Question: How is the U.S. savings rate, which has gone from near zero percent in the past to 6.9 percent recently, determined?
And a more elaborate question: Is it truly the difference between what is earned and what is spent or something else? I heard at one time that it was only money associated with certain types of accounts (bank savings, CDs) and that other money put into IRAs, 401Ks, or other stock funds was not savings, but investing. If that was true, could the recent increase in the savings rate be simply that the U.S. is still spending as much as it has been, but that people are not investing in the stock market right now and seeking cash as the safer route? Please help to remove uncertainty about this often quoted statistic.
Paul Solman: I believe what you heard was that CAPITAL GAINS from stocks and other investments were not included in the savings rate. That’s true. Neither is the appreciation of other assets, like housing. While these assets were rising in value, the savings rate could said to have been understated. But now that they’ve plummeted to earth, the statistical damage is undone. Or, you might say, the current savings rate is UNDERstated.
You see why? Say I earned a gigillion dollars back in 1999 and saved none of it: a zero savings rate. But in the same year, the value of my home increased by half a gigillion, as did my 401k account. So in reality, my net worth increased by a gigillion, even as I spent all my income. You could say I saved at a 100 percent clip. But then look at 2008. I made a gigillion. Terrified by the economy, I saved half of it. A 50 percent savings rate. But my house lost a quarter-gigillion; so too my 401k. Net result: zero actual increase in net worth during the year.

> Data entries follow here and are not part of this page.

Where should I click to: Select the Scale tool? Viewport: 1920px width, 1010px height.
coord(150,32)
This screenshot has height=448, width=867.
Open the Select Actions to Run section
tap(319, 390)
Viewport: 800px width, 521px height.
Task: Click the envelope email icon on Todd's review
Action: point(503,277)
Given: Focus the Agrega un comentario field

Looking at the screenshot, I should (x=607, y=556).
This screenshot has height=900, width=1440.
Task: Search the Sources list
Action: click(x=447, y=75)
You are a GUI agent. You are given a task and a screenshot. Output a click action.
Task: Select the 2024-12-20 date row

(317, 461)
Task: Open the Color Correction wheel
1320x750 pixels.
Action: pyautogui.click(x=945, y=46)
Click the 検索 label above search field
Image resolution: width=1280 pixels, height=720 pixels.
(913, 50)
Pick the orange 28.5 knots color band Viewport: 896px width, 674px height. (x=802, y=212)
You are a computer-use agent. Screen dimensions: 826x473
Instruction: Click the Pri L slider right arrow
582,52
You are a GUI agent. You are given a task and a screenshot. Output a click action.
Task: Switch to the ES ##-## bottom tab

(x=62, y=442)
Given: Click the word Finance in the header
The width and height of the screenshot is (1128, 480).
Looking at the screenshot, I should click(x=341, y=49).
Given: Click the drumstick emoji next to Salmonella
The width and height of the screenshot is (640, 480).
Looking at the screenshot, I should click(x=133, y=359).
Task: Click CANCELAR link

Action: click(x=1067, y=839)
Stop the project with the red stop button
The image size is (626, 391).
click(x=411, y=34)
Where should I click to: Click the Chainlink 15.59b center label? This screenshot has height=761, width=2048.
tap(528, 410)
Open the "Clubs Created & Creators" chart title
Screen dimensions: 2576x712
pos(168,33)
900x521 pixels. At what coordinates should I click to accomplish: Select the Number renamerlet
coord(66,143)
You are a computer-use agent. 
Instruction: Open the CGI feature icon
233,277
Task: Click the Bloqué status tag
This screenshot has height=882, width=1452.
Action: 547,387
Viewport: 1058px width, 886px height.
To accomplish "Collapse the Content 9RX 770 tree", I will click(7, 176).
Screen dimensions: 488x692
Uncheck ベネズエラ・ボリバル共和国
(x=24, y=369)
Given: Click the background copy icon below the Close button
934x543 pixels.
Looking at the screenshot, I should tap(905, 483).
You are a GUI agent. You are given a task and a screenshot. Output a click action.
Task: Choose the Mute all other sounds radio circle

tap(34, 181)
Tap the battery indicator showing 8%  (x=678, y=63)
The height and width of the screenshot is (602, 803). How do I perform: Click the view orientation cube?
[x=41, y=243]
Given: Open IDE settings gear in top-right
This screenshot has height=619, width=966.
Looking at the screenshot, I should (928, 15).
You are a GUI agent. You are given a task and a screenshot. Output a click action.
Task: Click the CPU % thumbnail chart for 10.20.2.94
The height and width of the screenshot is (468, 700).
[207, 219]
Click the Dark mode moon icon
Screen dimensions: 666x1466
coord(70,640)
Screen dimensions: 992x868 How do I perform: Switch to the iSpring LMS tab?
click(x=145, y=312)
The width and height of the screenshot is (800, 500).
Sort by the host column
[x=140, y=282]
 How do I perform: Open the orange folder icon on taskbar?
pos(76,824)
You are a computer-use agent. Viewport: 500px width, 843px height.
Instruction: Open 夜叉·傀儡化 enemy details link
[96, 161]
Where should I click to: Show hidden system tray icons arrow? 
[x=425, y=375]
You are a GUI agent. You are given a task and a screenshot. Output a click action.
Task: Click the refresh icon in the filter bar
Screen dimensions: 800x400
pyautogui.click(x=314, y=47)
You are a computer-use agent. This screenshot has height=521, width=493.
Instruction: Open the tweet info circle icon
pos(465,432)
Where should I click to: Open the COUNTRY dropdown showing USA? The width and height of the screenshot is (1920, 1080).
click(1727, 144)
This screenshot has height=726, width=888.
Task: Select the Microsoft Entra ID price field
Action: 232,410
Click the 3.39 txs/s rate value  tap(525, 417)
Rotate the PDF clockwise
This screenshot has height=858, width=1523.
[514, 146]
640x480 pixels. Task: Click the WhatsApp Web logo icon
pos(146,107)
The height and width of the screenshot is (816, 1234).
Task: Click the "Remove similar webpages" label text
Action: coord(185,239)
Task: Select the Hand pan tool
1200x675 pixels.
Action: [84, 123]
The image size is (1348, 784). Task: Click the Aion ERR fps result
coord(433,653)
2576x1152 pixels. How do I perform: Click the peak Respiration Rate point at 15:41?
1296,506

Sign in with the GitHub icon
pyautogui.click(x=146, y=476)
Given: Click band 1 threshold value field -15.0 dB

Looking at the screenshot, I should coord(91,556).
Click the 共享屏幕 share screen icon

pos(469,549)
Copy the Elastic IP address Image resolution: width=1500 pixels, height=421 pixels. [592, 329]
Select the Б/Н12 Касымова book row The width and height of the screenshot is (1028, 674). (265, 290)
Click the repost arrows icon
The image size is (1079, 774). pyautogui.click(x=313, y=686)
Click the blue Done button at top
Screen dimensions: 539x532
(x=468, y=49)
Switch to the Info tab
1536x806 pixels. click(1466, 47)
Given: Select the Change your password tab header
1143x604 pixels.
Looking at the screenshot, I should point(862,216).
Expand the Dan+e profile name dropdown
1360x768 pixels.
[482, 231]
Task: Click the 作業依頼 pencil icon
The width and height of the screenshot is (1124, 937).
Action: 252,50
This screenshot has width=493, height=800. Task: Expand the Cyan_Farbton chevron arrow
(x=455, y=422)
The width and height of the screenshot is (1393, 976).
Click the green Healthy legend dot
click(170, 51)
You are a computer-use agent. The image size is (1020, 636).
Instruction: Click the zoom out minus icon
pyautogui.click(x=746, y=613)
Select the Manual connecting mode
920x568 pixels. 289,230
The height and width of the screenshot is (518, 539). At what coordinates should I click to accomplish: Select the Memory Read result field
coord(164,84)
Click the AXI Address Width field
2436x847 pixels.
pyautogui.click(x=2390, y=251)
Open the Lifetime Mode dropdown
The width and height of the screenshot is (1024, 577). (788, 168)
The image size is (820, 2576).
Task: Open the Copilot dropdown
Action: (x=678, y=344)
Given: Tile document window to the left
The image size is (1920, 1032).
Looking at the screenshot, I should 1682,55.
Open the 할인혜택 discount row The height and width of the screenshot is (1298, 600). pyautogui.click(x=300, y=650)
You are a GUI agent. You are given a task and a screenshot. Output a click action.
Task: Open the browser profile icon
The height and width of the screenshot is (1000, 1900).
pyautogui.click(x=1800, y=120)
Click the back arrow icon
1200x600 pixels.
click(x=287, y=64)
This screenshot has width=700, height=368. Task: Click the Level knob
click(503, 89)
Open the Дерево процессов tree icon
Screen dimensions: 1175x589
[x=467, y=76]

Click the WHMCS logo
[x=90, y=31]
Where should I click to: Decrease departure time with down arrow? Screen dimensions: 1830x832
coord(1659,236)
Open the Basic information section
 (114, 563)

Another historical problem with the savings rate is what gets counted as “spending.” Suppose you go for an advanced degree, at considerable cost, investing in your “human capital” to advance your career and career earnings. The money you spend is considered “consumption,” not savings/investment.
As to the overall national savings rate, you might want to include government. If you do, then while personal savings has zoomed to nearly 7 percent of income, government DISsaving has soared as well, due to all the extra debt we’re taking on.
But of course, that’s the idea at the moment. In normal times, our personal saving would be channeled, mainly by banks, into business investment. But right now, the money goes into banks, which are just sitting on it. That’s the “hoarding” that gets misrepresented as “putting money under the mattress.”
If we all save more and the banks sit on the money, the economy can’t get cranking. Thus the government DISsaves by spending — to try to get things up and running, or at least, to ease the transition to a period of slower economic activity.